化疗相关性腹泻（CID）是肿瘤化疗常见剂量限制性毒性反应，严重时可导致病人休克甚至死亡。目前临床尚无预防CID的药物，已有治疗性药物通过抑制肠蠕动仅对轻度CID症状有缓解作用，不能从根本上预防化疗对肠黏膜上皮细胞的损伤。我们前期工作证实：化疗前应用重组人白介素1受体拮抗剂（rhIL-1Ra），显著降低小鼠CID发生率和严重程度。rhIL-1Ra通过抑制肠黏膜上皮细胞增殖，降低上皮细胞化疗敏感性，从而起到保护肠黏膜、预防CID的作用。本项目基于贴近临床的荷瘤小鼠化疗模型，开展IL-1Ra预防CID的药效药理机制研究，揭示IL-1Ra保护肠黏膜上皮作用的靶细胞；重点探究IL-1Ra调控肠黏膜细胞细胞周期的分子机制，明确关键效应因子和相关信号通路；最终确证IL-1Ra既能预防CID又不影响肿瘤化疗疗效及肿瘤生长。本课题组在IL-1Ra与CID方面有完善的研究基础和工作条件，为项目完成奠定坚实基础

化疗相关性腹泻（CID）是肿瘤化疗常见剂量限制性毒性反应，严重时可导致病人休克甚至死亡。目前临床尚无预防CID的药物，已有治疗性药物通过抑制肠蠕动仅对轻度CID症状有缓解作用，不能从根本上预防化疗对肠黏膜上皮细胞的损伤。本基金项目研究表明，重组人IL-1Ra（rhIL-1Ra）的使用能有效减轻5-FU 导致的肠黏膜损伤程度，大大降低腹泻发生率、严重程度和缩短腹泻持续时间，减轻体重降低和加速体重恢复，并且显著地提高了小鼠存活率。

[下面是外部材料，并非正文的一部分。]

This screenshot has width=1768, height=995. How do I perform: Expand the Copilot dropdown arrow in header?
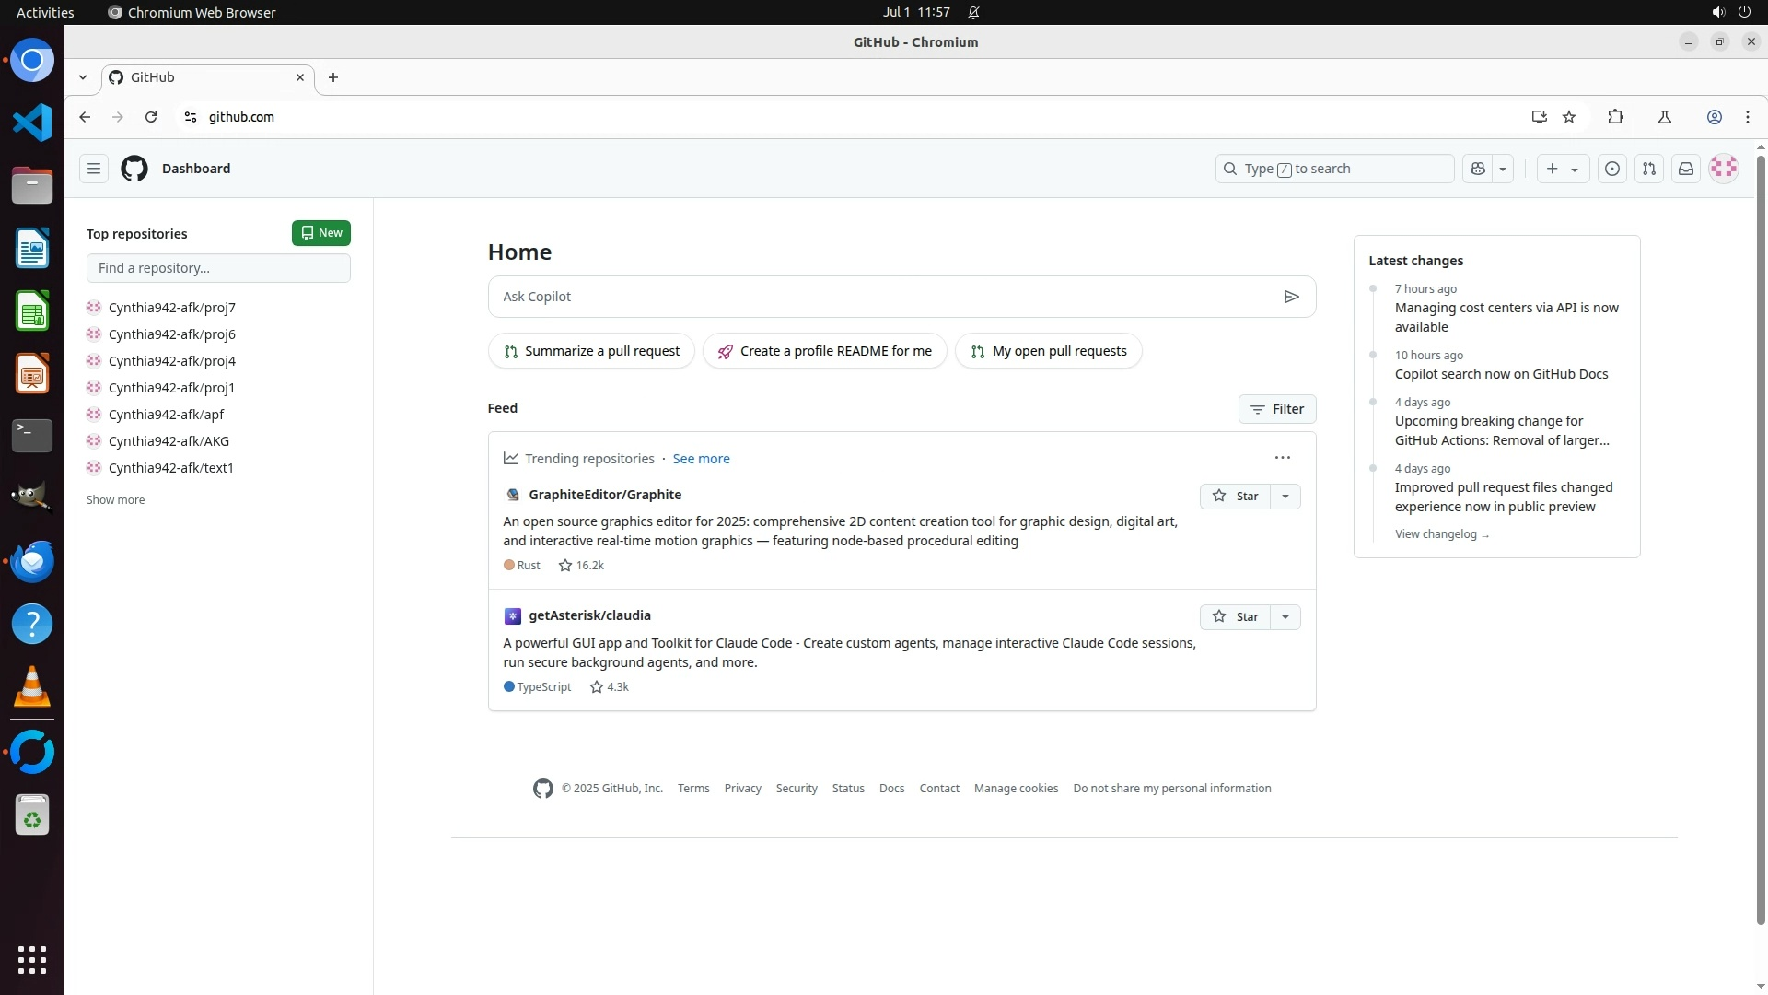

通过时效、量效和给药途径实验，我们确定rhIL-1Ra 的最适给药方案为化疗前连续5 天，每天一次，皮下注射，剂量为2 - 3 mg/kg。此外，阳性对照药实验、奥沙利铂（L-OHP）单药和L-OHP 联合5-FU 化疗等实验研究，验证了IL-1Ra 的CID 防治效果。我们还进一步验证了rhIL-1Ra 对荷瘤小鼠CID的防治效果，并确证rhIL-1Ra 不降低化疗对肿瘤的杀伤疗效。. 本基金项目还通过体内和体外实验深入研究了IL-1Ra 防治CID 的药理机制。结果表明外源性IL-1Ra，通过与IL-1RI 结合阻断IL-1 下游信号通路转导，选择性上调肠黏膜隐窝上皮细胞，而非肿瘤细胞p21WAF1 和p27KIP1的表达水平，从而使快速增殖的肠黏膜隐窝上皮细胞暂时脱离细胞周期。这种细胞周期阻滞作用改变了肠黏膜隐窝上皮细胞的状态，从而降低了其对化疗药物的敏感性，最终肠黏膜损伤减轻，并且更多残存的隐窝上皮细胞能加速化疗后肠黏膜的恢复。. 本基金项目证实了rhIL-1Ra 的高安全性和对CID 全面的、稳定的防治疗效，为临床CID 的防治提供了新的预防策略，也为rhIL-1Ra开发成预防CID的一类新药奠定坚实的临床前研究基础。